Get the earthquake data from http://earthquake.usgs.gov API for this year:
http://earthquake.usgs.gov/fdsnws/event/1/query?format=csv&starttime=2016-01-01&endtime=2016-01-31

Upload the file to your object store, named it as earthquake.csv for this notebook.

In [1]:
val sqlContext = new org.apache.spark.sql.SQLContext(sc)

In [2]:
val earthquakes = sqlContext.read.format("com.databricks.spark.csv").option("header", "true").option("inferSchema", "true").load("swift://notebooks.spark/earthquake.csv")

In [3]:
earthquakes.registerTempTable("earthquake")

In [4]:
earthquakes.printSchema

root
 |-- time: string (nullable = true)
 |-- latitude: double (nullable = true)
 |-- longitude: double (nullable = true)
 |-- depth: double (nullable = true)
 |-- mag: double (nullable = true)
 |-- magType: string (nullable = true)
 |-- nst: integer (nullable = true)
 |-- gap: double (nullable = true)
 |-- dmin: double (nullable = true)
 |-- rms: double (nullable = true)
 |-- net: string (nullable = true)
 |-- id: string (nullable = true)
 |-- updated: string (nullable = true)
 |-- place: string (nullable = true)
 |-- type: string (nullable = true)
 |-- horizontalError: double (nullable = true)
 |-- depthError: double (nullable = true)
 |-- magError: double (nullable = true)
 |-- magNst: integer (nullable = true)
 |-- status: string (nullable = true)
 |-- locationSource: string (nullable = true)
 |-- magSource: string (nullable = true)



Below query will fetch all the data about earthquakes that happened in California.

In [5]:
val results = sqlContext.sql("select earthquake.* from earthquake where earthquake.place like '%California%'")
results.collect

In [6]:
results.show

Below block is for using Machine learning Lib.
Belowtwo import are the alogirithm that Spark has provided.

In [7]:
import org.apache.spark.mllib.clustering.KMeans
import org.apache.spark.mllib.linalg.Vectors

In [8]:
val earthquakeFile = sc.textFile("swift://notebooks.spark/earthquake.csv")

Check the CSV structure

In [9]:
earthquakeFile.take(1)

Array(time,latitude,longitude,depth,mag,magType,nst,gap,dmin,rms,net,id,updated,place,type,horizontalError,depthError,magError,magNst,status,locationSource,magSource)

In [10]:
val californiaData=earthquakeFile.filter(_.contains("California"))
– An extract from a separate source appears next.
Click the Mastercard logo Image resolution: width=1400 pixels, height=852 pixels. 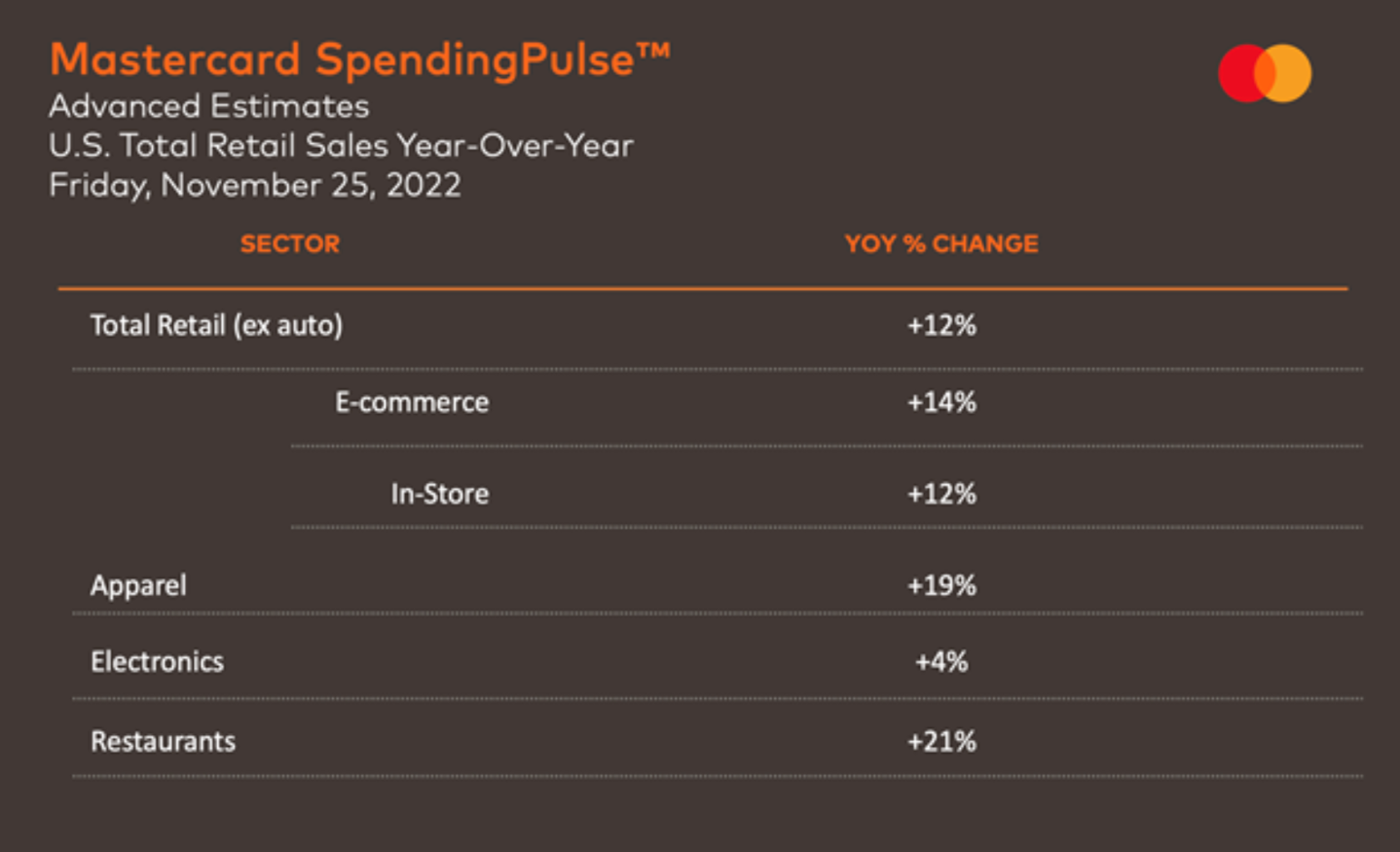[1265, 73]
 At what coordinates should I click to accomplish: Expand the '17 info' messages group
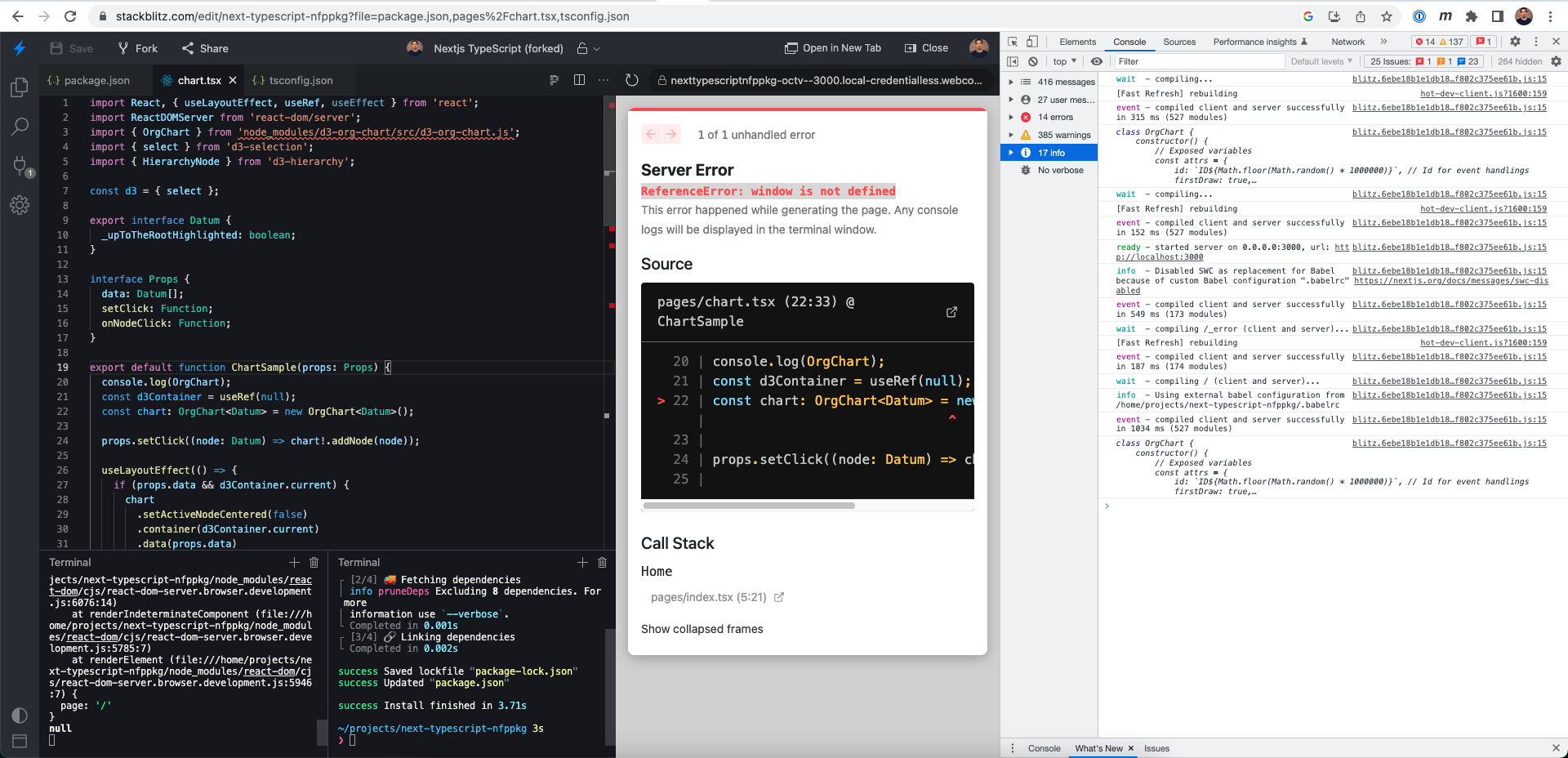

above statement filters the file data for California state

In [11]:
val caliDataOn30th  = californiaData.filter(_.contains("reviewed"))

above statement further filters the filedata for the earthquackes in California state with type 'reviewed'

To find maximum of depth values, Create a Vector of this data as shown below

In [12]:
val caliFilteredDataVetcor = caliDataOn30th.map(line=>Vectors.dense(line.split(',').slice(3,4).map(_.toDouble)))

train
public static KMeansModel train(RDD<Vector> data,
                int k,
                int maxIterations)
Trains a k-means model using specified parameters and the default values for unspecified.

In [13]:
val model=KMeans.train(caliFilteredDataVetcor,1,10)
val clusterCenters=model.clusterCenters.map(_.toArray)
clusterCenters.foreach(lines=>println(lines(0)))

5.257182741116755